Advocacy and awareness-raising about good palliative care are also needed "so that physician-assisted suicide doesn't look like an attractive alternative to people who are alone, in great pain, don't have anybody to care for them," added Golder.
 
Dr. Peter T. Morrow, M.D., president of the Catholic Medical Association, said the move ran contrary to "the medical communities' historical and long-standing opposition against physician-assisted suicide."
 
"It is in direct violation of the 'do no harm' Hippocratic Oath," Morrow said in an Oct. 17 statement. "We at the CMA are dedicated to preserving life from conception to natural death and will continue to remain staunchly opposed to any form of assisted suicide. It goes against natural law."
 
The Catholic Medical Association has over 2,300 healthcare professionals in 104 local guilds across the U.S. Several of its members had testified against doctor-assisted suicide at AMA's last House of Delegates meeting in June.
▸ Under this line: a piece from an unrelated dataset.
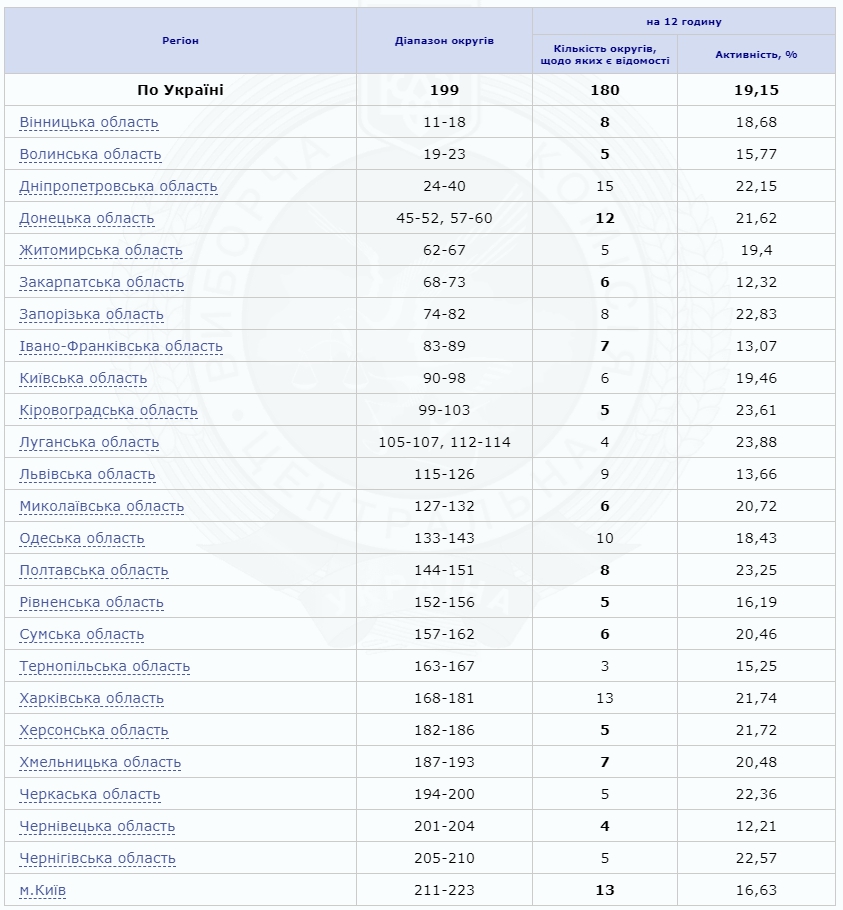The width and height of the screenshot is (843, 910).
Task: Open the м.Київ city link
Action: 43,890
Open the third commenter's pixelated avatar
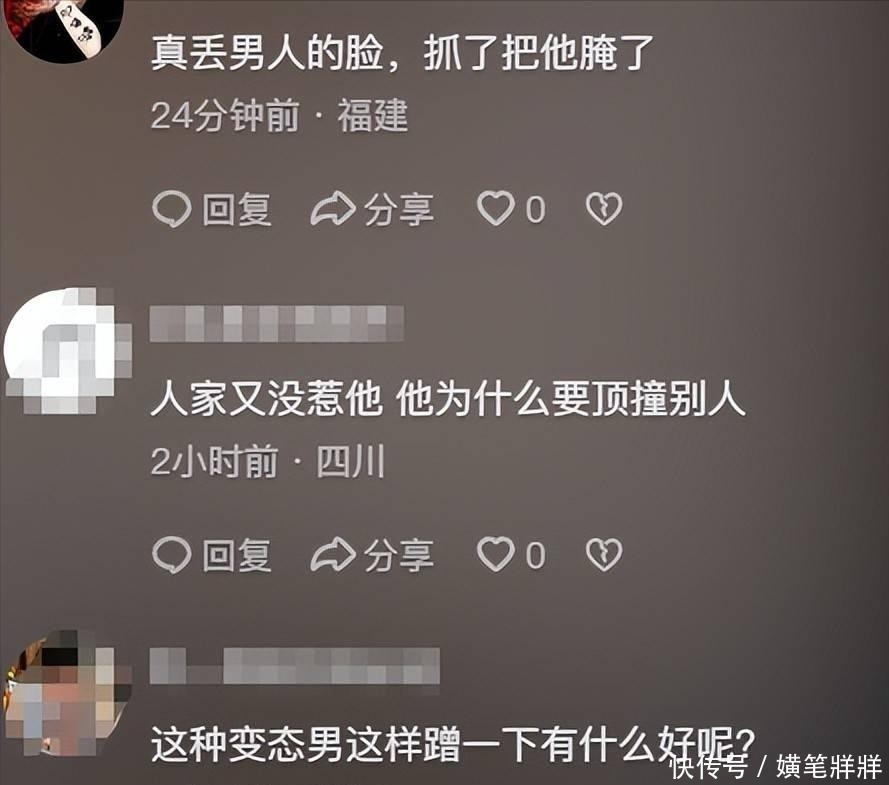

The AMA has about 240,000 members in the U.S., with membership including medical doctors, doctors of osteopathic medicine, and medical students. Its 2018 interim meeting will be held in National Harbor, Maryland this November.
 
The group's House of Delegates, meeting in Chicago in June, narrowly voted not to accept a report recommending that they continue their stance of opposing physician assisted suicide. About 56 percent of delegates voted for the report to undergo further review.
 
At the time, Morrow said that decision was "hugely disappointing."
 
Golder told CNA that the AMA "has so far held the line, saying assisted suicide is not appropriate, and we congratulate them for that."
 
The seven states of California, Colorado, Hawaii, Montana, Oregon, Vermont, and Washington, plus the District of Columbia, have legalized assisted suicide.
 
Other AAFP resolutions included a failed vote in support of an elective abortion ban from 20 weeks into gestational age. The body passed resolutions opposing "fetal personhood" language. It recommended that medication abortion drug Mifeprex be removed from the Food and Drug Administration's requirements for Risk Evaluation and Mitigation Strategy. Such restrictions create an unnecessary burden on physicians who want to offer medication abortion, backers of the decision said.
 
The delegates passed a resolution calling on the academy to create educational materials about institutional racism and segregated care within the health care system as a cause of racial disparities in patient outcomes.